=== DATA IN THIS EXERCISE ===
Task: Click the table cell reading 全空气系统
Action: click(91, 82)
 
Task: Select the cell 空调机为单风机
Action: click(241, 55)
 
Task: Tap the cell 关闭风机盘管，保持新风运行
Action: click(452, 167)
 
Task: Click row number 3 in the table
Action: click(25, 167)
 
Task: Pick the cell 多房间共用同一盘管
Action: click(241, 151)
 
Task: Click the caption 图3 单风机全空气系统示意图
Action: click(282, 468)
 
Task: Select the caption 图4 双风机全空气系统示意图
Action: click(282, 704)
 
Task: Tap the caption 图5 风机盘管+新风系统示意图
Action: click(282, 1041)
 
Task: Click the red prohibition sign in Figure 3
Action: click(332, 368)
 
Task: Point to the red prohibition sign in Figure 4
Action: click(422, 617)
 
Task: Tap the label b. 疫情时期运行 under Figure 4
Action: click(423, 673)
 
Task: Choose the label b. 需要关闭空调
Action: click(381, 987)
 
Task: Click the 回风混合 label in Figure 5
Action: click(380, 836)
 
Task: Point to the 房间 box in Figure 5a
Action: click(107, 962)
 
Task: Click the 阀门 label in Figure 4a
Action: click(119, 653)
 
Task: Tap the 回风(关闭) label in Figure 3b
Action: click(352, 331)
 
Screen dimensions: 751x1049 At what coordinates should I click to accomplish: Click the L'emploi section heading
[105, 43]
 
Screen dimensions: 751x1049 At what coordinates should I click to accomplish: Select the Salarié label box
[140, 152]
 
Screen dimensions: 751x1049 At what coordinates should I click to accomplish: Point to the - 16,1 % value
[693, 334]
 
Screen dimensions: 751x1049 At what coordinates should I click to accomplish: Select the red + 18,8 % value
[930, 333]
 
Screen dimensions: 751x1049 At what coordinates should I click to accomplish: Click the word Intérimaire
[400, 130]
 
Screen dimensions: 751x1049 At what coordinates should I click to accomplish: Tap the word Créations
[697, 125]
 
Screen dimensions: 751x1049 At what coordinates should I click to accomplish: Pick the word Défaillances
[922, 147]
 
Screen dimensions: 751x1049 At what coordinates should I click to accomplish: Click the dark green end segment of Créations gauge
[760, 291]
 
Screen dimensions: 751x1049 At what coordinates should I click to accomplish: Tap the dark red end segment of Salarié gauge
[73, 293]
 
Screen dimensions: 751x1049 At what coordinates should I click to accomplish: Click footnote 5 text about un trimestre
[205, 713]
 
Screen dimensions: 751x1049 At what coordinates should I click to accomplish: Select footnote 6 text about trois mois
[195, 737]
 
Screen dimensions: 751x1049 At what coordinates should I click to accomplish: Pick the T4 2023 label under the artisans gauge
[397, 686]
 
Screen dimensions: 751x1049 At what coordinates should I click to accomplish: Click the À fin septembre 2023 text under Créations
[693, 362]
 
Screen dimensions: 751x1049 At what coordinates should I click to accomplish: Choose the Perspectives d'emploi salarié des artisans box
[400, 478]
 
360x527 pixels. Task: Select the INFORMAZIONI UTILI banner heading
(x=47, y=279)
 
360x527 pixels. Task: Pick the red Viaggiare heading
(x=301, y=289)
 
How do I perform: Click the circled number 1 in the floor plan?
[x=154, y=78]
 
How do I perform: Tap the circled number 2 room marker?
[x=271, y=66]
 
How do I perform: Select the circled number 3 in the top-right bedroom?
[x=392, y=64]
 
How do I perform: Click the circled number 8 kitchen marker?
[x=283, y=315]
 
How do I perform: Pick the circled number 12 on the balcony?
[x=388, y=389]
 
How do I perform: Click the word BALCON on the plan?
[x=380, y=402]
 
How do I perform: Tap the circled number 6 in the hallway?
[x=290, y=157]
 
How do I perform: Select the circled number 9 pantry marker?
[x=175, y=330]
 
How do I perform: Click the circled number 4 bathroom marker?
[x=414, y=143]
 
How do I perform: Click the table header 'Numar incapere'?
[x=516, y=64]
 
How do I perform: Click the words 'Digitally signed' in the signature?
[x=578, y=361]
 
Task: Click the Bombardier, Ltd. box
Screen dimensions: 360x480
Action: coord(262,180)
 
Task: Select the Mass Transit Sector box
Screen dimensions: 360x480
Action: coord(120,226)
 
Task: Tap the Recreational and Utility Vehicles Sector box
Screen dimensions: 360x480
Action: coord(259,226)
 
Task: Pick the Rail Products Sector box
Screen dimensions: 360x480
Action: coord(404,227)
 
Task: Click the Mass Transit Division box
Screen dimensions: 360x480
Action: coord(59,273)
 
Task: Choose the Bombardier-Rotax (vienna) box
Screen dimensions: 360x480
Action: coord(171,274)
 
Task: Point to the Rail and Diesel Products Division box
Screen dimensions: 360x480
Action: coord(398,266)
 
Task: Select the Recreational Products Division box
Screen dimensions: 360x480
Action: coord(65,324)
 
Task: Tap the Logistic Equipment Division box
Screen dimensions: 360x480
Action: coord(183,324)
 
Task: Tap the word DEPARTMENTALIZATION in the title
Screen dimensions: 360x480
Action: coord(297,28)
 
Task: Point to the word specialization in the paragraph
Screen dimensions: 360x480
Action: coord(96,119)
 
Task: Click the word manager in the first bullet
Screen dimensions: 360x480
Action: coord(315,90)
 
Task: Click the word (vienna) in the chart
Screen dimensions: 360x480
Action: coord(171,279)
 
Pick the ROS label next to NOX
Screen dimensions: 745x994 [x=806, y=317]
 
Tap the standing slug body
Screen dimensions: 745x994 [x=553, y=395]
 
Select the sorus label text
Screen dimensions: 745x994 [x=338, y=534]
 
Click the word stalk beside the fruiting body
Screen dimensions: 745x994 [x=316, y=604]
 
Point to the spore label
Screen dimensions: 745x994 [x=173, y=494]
===
▶ **DO THIS**: Render all of the records above as a Markdown table with the columns Line and Record text, giving each line its own row with its number and omitting blank lines.

▶ **FINISHED EXERCISE**:
| Line | Record text |
|---|---|
| 1 | Task: Click the table cell reading 全空气系统 |
| 2 | Action: click(91, 82) |
| 3 | Task: Select the cell 空调机为单风机 |
| 4 | Action: click(241, 55) |
| 5 | Task: Tap the cell 关闭风机盘管，保持新风运行 |
| 6 | Action: click(452, 167) |
| 7 | Task: Click row number 3 in the table |
| 8 | Action: click(25, 167) |
| 9 | Task: Pick the cell 多房间共用同一盘管 |
| 10 | Action: click(241, 151) |
| 11 | Task: Click the caption 图3 单风机全空气系统示意图 |
| 12 | Action: click(282, 468) |
| 13 | Task: Select the caption 图4 双风机全空气系统示意图 |
| 14 | Action: click(282, 704) |
| 15 | Task: Tap the caption 图5 风机盘管+新风系统示意图 |
| 16 | Action: click(282, 1041) |
| 17 | Task: Click the red prohibition sign in Figure 3 |
| 18 | Action: click(332, 368) |
| 19 | Task: Point to the red prohibition sign in Figure 4 |
| 20 | Action: click(422, 617) |
| 21 | Task: Tap the label b. 疫情时期运行 under Figure 4 |
| 22 | Action: click(423, 673) |
| 23 | Task: Choose the label b. 需要关闭空调 |
| 24 | Action: click(381, 987) |
| 25 | Task: Click the 回风混合 label in Figure 5 |
| 26 | Action: click(380, 836) |
| 27 | Task: Point to the 房间 box in Figure 5a |
| 28 | Action: click(107, 962) |
| 29 | Task: Click the 阀门 label in Figure 4a |
| 30 | Action: click(119, 653) |
| 31 | Task: Tap the 回风(关闭) label in Figure 3b |
| 32 | Action: click(352, 331) |
| 33 | Screen dimensions: 751x1049 At what coordinates should I click to accomplish: Click the L'emploi section heading |
| 34 | [105, 43] |
| 35 | Screen dimensions: 751x1049 At what coordinates should I click to accomplish: Select the Salarié label box |
| 36 | [140, 152] |
| 37 | Screen dimensions: 751x1049 At what coordinates should I click to accomplish: Point to the - 16,1 % value |
| 38 | [693, 334] |
| 39 | Screen dimensions: 751x1049 At what coordinates should I click to accomplish: Select the red + 18,8 % value |
| 40 | [930, 333] |
| 41 | Screen dimensions: 751x1049 At what coordinates should I click to accomplish: Click the word Intérimaire |
| 42 | [400, 130] |
| 43 | Screen dimensions: 751x1049 At what coordinates should I click to accomplish: Tap the word Créations |
| 44 | [697, 125] |
| 45 | Screen dimensions: 751x1049 At what coordinates should I click to accomplish: Pick the word Défaillances |
| 46 | [922, 147] |
| 47 | Screen dimensions: 751x1049 At what coordinates should I click to accomplish: Click the dark green end segment of Créations gauge |
| 48 | [760, 291] |
| 49 | Screen dimensions: 751x1049 At what coordinates should I click to accomplish: Tap the dark red end segment of Salarié gauge |
| 50 | [73, 293] |
| 51 | Screen dimensions: 751x1049 At what coordinates should I click to accomplish: Click footnote 5 text about un trimestre |
| 52 | [205, 713] |
| 53 | Screen dimensions: 751x1049 At what coordinates should I click to accomplish: Select footnote 6 text about trois mois |
| 54 | [195, 737] |
| 55 | Screen dimensions: 751x1049 At what coordinates should I click to accomplish: Pick the T4 2023 label under the artisans gauge |
| 56 | [397, 686] |
| 57 | Screen dimensions: 751x1049 At what coordinates should I click to accomplish: Click the À fin septembre 2023 text under Créations |
| 58 | [693, 362] |
| 59 | Screen dimensions: 751x1049 At what coordinates should I click to accomplish: Choose the Perspectives d'emploi salarié des artisans box |
| 60 | [400, 478] |
| 61 | 360x527 pixels. Task: Select the INFORMAZIONI UTILI banner heading |
| 62 | (x=47, y=279) |
| 63 | 360x527 pixels. Task: Pick the red Viaggiare heading |
| 64 | (x=301, y=289) |
| 65 | How do I perform: Click the circled number 1 in the floor plan? |
| 66 | [x=154, y=78] |
| 67 | How do I perform: Tap the circled number 2 room marker? |
| 68 | [x=271, y=66] |
| 69 | How do I perform: Select the circled number 3 in the top-right bedroom? |
| 70 | [x=392, y=64] |
| 71 | How do I perform: Click the circled number 8 kitchen marker? |
| 72 | [x=283, y=315] |
| 73 | How do I perform: Pick the circled number 12 on the balcony? |
| 74 | [x=388, y=389] |
| 75 | How do I perform: Click the word BALCON on the plan? |
| 76 | [x=380, y=402] |
| 77 | How do I perform: Tap the circled number 6 in the hallway? |
| 78 | [x=290, y=157] |
| 79 | How do I perform: Select the circled number 9 pantry marker? |
| 80 | [x=175, y=330] |
| 81 | How do I perform: Click the circled number 4 bathroom marker? |
| 82 | [x=414, y=143] |
| 83 | How do I perform: Click the table header 'Numar incapere'? |
| 84 | [x=516, y=64] |
| 85 | How do I perform: Click the words 'Digitally signed' in the signature? |
| 86 | [x=578, y=361] |
| 87 | Task: Click the Bombardier, Ltd. box |
| 88 | Screen dimensions: 360x480 |
| 89 | Action: coord(262,180) |
| 90 | Task: Select the Mass Transit Sector box |
| 91 | Screen dimensions: 360x480 |
| 92 | Action: coord(120,226) |
| 93 | Task: Tap the Recreational and Utility Vehicles Sector box |
| 94 | Screen dimensions: 360x480 |
| 95 | Action: coord(259,226) |
| 96 | Task: Pick the Rail Products Sector box |
| 97 | Screen dimensions: 360x480 |
| 98 | Action: coord(404,227) |
| 99 | Task: Click the Mass Transit Division box |
| 100 | Screen dimensions: 360x480 |
| 101 | Action: coord(59,273) |
| 102 | Task: Choose the Bombardier-Rotax (vienna) box |
| 103 | Screen dimensions: 360x480 |
| 104 | Action: coord(171,274) |
| 105 | Task: Point to the Rail and Diesel Products Division box |
| 106 | Screen dimensions: 360x480 |
| 107 | Action: coord(398,266) |
| 108 | Task: Select the Recreational Products Division box |
| 109 | Screen dimensions: 360x480 |
| 110 | Action: coord(65,324) |
| 111 | Task: Tap the Logistic Equipment Division box |
| 112 | Screen dimensions: 360x480 |
| 113 | Action: coord(183,324) |
| 114 | Task: Tap the word DEPARTMENTALIZATION in the title |
| 115 | Screen dimensions: 360x480 |
| 116 | Action: coord(297,28) |
| 117 | Task: Point to the word specialization in the paragraph |
| 118 | Screen dimensions: 360x480 |
| 119 | Action: coord(96,119) |
| 120 | Task: Click the word manager in the first bullet |
| 121 | Screen dimensions: 360x480 |
| 122 | Action: coord(315,90) |
| 123 | Task: Click the word (vienna) in the chart |
| 124 | Screen dimensions: 360x480 |
| 125 | Action: coord(171,279) |
| 126 | Pick the ROS label next to NOX |
| 127 | Screen dimensions: 745x994 [x=806, y=317] |
| 128 | Tap the standing slug body |
| 129 | Screen dimensions: 745x994 [x=553, y=395] |
| 130 | Select the sorus label text |
| 131 | Screen dimensions: 745x994 [x=338, y=534] |
| 132 | Click the word stalk beside the fruiting body |
| 133 | Screen dimensions: 745x994 [x=316, y=604] |
| 134 | Point to the spore label |
| 135 | Screen dimensions: 745x994 [x=173, y=494] |